Agnor-Hurt Elementary School teacher John Hunter believes that educators have an impossible job.
“[Educators] are trying to prepare students for something they cannot imagine or see,” Hunter said. “We might not ever live to see what they’re going to face, yet we’re charged with preparing them to deal with it.”
Hunter is the creator of the World Peace Game, a board game that forces students to negotiate peaceful solutions to the world’s economic, political, natural, and military problems.
Three of Hunter’s former students spoke about what they learned from their teacher.
David Cohn, who now plays in the Charlottesville High School orchestra, said Hunter helped him develop patience.
“When we first started playing the game, crises would pop up left and right,” Cohn said, noting that he would rush decisions in an attempt to solve all of the problems and win.
“The true genius of the game,” Cohn added, “is the way in which he taught us these lessons. He created situations where we could make our own successes, and at the same time make our own mistakes.”
Brennan Lee, now a data analyst in Baltimore, said the world he lives in now is scarier than it was in childhood, but that Hunter taught him to think optimistically.
“Even as time goes on, and all of these changes occur,” Lee said, “I’m confident that the 4th grader [that I was] will stay with me, the one who doesn’t see obstacles, and believes in overcoming challenges.”
Amelia Thompson, who played the World Peace Game seven years ago, said Hunter inspired her to be hopeful.
“My generation is stereotyped as being pessimistic, lazy, and egotistical,” Thompson said, “but Mr. Hunter created a group of kids, who instead of looking at the world’s problems and becoming overwhelmed, are going to sit there and figure out how to solve those problems.”
Hunter, now a teacher in Albemarle County, said the essence of fostering that inspiration is building teacher-student relationships.
“The only thing that will work is what’s right in front of me,” Hunter said, “the collective wisdom of the children, and the relationship you have with them.”
But Hunter also stressed that teachers need strong administrators to support this style of teaching. High-stakes testing, he said, was not the answer to assessment.
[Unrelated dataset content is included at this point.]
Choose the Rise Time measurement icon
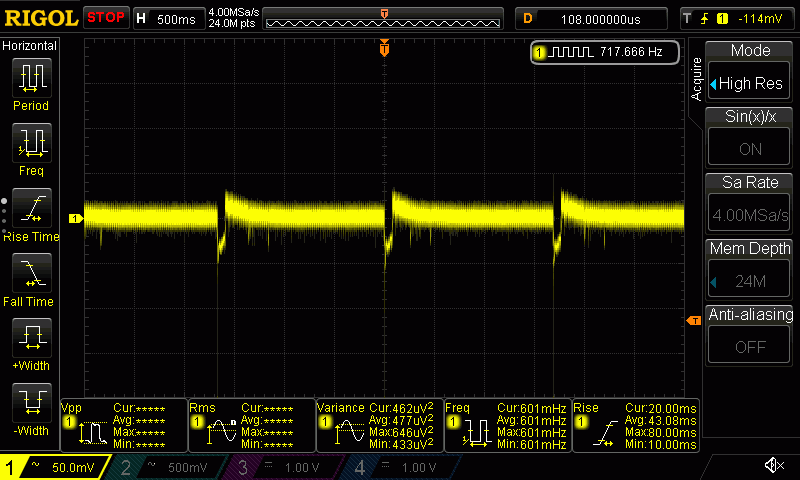The height and width of the screenshot is (480, 800). coord(31,209)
“No multiple choice test can tell us what’s going to happen,” Hunter said. “A year of bubble sheets won’t tell us.”
“What I think I’ve found over time is that assessment is in who they become as individuals,” hunter added.
Charlottesville High School Orchestra Director Laura Mulligan Thomas is another local educator who spoke about inspiration Friday.
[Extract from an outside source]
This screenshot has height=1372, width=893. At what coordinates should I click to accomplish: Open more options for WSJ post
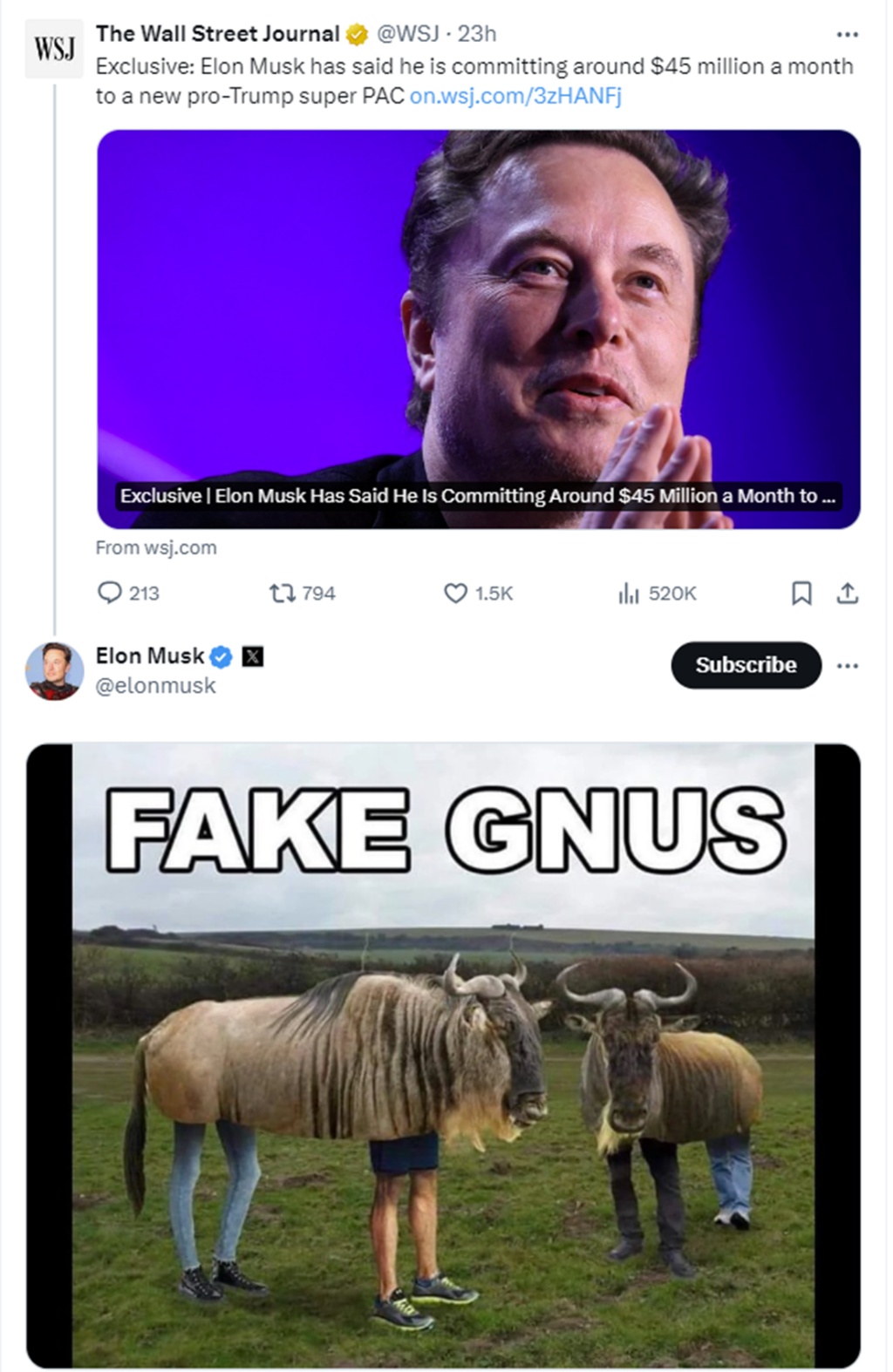847,34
“I believe that teenagers, when guided and inspired, are capable of amazing feats of artistry,” Thomas said. “My love for my students, and my belief in them as individuals and as an ensemble, drives those high expectations.”
Currently, more than ten percent of the CHS student body plays in the orchestra. In the last 30 years, they have amassed a room full of first place trophies, completed three international tours, and have sent alumni on to play with symphonies, as well as pop groups such as the Dave Matthews Band, Michael Bublé, and Taylor Swift.
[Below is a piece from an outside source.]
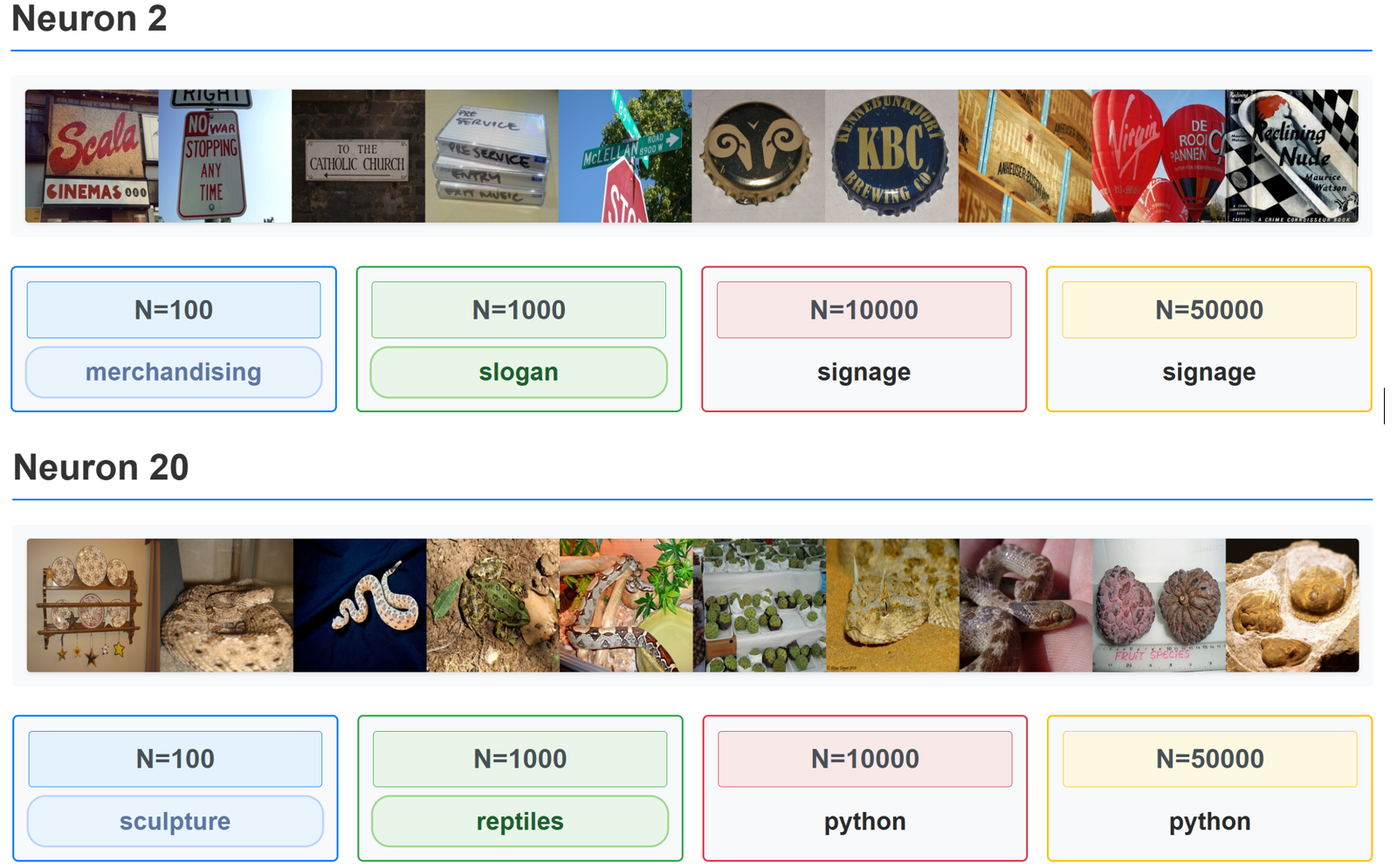Click the Scala Cinemas sign thumbnail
But, Thomas said, it wasn’t always this way.
“In 1982, when I was hired to teach at Charlottesville High School, there were just eight students in the program,” Thomas said. “Most people didn’t even know we had an orchestra.”
Thomas said developing trust with her students has been the key to the program’s success.
“I listen to my students, I ask their opinions, and I deeply respect their responses,” Thomas said. “I go to their football games, and their lacrosse games, and their field hockey games, and their theater productions because I want to know who they are as individuals.”
Additionally, Thomas credits Charlottesville City Schools for creating a culture of artistic excellence. Charlottesville students can begin playing music in the 5th grade, and Thomas said, many of them are excited about music when they get to high school.
But Thomas said that above all making music is fun.
“There’s no feeling in the world like playing beautiful music for an enthusiastic audience,” Thomas said. “It’s joyful to discover a great musical masterwork from the inside out.”